Oleksandr Lakusta (born August 8, 1991) is a Ukrainian footballer playing with Toronto Falcons in the Canadian Soccer League.

Club career

Ukraine 
Lakusta played at the youth level with FSC Bukovyna Chernivtsi. He transitioned into the senior team in 2008 where he played for two seasons in the Ukrainian Second League. In 2012, he departed from Bukovyna in order to sign with Nyva Ternopil. He would appear in 27 matches and scored 4 goals in his debut season with Ternopil. After a single season with the club, he was released from his contract.  

Lakusta was linked to a possible return to his former club Bukovyna where he ultimately rejected the offer. He instead secured a deal with Dynamo Khmelnytskyi and would remain in the third tier. Following his brief stint with Dynamo, he returned to his former club Bukovyna for the 204-15 season in the Ukrainian First League. In his debut season in the second tier, he appeared in 3 matches. 

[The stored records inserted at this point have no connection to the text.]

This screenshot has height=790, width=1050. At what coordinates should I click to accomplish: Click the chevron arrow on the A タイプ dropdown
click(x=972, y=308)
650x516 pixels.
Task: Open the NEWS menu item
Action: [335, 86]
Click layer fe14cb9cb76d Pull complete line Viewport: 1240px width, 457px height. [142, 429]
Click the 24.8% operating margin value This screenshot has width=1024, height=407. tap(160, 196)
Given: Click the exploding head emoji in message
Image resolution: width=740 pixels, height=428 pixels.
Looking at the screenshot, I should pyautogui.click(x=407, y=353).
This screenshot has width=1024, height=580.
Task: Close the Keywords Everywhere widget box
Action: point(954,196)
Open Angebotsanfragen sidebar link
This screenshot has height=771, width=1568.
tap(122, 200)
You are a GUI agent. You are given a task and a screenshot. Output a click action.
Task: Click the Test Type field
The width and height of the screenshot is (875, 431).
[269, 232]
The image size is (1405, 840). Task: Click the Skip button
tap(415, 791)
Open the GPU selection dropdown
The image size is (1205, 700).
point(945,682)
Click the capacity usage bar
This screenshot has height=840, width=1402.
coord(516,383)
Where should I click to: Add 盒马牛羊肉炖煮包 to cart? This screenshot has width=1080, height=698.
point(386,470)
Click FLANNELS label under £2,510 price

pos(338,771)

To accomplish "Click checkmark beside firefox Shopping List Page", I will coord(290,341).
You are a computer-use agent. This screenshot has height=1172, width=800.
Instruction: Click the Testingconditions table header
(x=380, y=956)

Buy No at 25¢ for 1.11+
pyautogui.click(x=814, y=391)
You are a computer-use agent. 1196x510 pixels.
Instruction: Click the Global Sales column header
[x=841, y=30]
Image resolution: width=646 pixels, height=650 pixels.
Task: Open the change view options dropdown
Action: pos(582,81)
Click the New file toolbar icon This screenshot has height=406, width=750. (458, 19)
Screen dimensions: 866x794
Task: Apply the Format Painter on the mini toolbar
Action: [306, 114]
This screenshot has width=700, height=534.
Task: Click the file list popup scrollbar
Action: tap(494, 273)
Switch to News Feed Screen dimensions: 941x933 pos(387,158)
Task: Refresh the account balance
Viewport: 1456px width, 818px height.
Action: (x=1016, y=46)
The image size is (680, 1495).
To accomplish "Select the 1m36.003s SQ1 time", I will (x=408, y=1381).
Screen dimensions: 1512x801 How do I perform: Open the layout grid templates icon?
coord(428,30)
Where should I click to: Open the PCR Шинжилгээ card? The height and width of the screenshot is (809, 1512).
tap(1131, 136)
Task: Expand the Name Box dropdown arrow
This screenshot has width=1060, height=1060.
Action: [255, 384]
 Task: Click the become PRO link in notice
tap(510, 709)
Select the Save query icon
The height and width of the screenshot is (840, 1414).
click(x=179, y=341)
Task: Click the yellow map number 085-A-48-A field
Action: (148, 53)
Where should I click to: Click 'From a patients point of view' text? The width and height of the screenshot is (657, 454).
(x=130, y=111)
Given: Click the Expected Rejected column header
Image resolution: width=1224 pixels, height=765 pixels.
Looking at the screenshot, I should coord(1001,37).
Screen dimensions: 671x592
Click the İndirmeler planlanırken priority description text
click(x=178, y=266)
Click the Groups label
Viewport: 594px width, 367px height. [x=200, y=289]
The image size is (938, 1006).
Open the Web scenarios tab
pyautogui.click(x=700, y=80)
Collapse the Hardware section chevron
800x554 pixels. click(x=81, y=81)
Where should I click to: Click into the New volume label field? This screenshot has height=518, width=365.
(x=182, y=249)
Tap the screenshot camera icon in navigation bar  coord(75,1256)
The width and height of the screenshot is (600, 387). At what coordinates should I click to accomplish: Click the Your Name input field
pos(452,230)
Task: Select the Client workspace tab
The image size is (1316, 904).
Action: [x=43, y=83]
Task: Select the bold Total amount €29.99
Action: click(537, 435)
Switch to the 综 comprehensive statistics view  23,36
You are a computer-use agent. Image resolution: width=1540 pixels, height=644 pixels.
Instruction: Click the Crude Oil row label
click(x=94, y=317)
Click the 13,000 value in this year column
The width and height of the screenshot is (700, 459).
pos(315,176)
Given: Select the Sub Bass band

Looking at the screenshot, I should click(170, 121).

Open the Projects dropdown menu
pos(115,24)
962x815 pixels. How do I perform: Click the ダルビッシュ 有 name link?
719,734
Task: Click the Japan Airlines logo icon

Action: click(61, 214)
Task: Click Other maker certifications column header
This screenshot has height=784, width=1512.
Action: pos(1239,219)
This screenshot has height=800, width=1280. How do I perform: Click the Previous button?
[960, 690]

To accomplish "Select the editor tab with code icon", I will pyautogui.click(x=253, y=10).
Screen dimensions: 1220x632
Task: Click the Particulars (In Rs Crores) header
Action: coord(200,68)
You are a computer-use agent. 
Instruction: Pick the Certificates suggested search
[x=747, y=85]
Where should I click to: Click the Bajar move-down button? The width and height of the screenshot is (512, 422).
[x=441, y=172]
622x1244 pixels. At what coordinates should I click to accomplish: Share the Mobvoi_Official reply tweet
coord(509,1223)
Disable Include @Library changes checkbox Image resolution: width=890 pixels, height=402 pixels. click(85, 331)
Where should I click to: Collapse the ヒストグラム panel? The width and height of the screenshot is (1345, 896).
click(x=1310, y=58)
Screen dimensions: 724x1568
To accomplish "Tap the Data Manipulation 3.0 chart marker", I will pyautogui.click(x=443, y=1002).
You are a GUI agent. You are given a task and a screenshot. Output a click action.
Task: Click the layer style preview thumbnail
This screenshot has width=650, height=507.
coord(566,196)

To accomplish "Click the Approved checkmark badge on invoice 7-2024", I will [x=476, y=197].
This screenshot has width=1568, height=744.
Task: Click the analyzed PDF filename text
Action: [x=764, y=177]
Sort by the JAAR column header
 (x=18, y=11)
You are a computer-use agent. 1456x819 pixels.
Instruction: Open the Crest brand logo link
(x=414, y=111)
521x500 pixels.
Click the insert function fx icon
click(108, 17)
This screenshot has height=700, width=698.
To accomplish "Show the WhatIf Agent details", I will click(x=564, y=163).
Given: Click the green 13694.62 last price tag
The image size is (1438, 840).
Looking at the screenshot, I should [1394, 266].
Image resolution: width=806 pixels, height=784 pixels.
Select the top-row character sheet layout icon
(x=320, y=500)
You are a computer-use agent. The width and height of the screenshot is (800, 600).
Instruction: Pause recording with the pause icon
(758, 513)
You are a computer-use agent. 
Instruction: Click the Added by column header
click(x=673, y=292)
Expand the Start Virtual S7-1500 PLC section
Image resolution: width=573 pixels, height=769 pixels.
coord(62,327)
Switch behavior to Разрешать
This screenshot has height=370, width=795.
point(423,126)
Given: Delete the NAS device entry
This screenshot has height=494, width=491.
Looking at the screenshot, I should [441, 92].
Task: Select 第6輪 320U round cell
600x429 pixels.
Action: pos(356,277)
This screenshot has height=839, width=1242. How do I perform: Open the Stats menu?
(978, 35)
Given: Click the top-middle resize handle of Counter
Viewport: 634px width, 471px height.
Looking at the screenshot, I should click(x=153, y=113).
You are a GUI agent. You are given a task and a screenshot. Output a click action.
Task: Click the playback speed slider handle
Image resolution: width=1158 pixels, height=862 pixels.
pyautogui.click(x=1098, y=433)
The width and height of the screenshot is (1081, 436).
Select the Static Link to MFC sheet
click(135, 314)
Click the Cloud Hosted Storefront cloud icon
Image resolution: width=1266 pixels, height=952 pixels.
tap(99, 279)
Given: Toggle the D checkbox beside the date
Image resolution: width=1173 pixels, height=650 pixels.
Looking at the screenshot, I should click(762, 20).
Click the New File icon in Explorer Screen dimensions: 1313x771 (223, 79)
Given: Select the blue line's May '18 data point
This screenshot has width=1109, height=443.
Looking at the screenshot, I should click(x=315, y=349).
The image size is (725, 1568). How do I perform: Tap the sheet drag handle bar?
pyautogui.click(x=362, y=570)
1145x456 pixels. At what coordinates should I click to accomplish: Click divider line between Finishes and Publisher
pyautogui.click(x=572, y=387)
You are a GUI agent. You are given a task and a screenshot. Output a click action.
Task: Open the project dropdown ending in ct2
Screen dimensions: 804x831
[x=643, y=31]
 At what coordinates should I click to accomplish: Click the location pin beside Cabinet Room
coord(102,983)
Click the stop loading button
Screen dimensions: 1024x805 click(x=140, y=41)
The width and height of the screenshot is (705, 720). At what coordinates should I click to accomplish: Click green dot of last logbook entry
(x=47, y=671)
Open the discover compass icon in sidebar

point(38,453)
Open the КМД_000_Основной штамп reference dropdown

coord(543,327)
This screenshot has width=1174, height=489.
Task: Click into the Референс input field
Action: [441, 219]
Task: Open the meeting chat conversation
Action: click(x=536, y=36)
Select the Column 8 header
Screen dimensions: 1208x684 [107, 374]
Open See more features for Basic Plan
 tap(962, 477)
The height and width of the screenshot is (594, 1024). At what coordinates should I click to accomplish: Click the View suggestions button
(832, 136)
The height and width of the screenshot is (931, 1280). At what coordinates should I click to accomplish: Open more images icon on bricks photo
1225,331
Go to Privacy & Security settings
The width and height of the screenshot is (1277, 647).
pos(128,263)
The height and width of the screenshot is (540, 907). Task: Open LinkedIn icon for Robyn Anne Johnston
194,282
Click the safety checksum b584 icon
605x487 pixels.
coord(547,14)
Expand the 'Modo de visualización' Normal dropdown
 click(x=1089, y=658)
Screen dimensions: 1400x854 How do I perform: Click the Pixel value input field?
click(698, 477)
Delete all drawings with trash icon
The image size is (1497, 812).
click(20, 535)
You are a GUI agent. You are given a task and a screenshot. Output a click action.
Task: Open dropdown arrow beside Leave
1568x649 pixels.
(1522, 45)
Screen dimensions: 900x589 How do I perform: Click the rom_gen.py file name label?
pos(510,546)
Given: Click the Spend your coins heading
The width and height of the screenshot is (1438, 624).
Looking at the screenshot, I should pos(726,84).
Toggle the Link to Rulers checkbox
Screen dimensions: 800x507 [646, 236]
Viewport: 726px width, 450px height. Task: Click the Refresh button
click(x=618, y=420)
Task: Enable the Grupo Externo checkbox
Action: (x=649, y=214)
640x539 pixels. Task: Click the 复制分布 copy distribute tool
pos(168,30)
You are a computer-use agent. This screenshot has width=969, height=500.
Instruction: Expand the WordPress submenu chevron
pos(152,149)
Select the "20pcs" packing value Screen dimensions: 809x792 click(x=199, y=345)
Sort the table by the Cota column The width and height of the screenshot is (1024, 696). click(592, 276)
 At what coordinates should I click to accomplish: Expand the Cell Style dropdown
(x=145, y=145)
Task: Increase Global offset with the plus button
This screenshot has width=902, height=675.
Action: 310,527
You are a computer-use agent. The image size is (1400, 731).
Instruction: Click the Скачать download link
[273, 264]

He returned to the third tier the next season to sign with Veres Rivne. Lakusta had another run in the second tier the following season with Mykolaiv. In his second stint in the league, he appeared in 6 matches. After the conclusion of the season, he mutually departed from Mykolaiv.

Canada 
He went abroad in the summer of 2017, to play in the Canadian Soccer League with FC Vorkuta. In his debut season with Vorkuta, he assisted the club in securing the First Division title. In the postseason the club was eliminated in the second round by Scarborough SC. Lakusta re-signed with the club for the 2018 season. Once more he aided the team in securing a playoff berth by finishing second in the division. In the postseason, Vorkuta successfully secured the CSL Championship by defeating Scarborough in a penalty shootout.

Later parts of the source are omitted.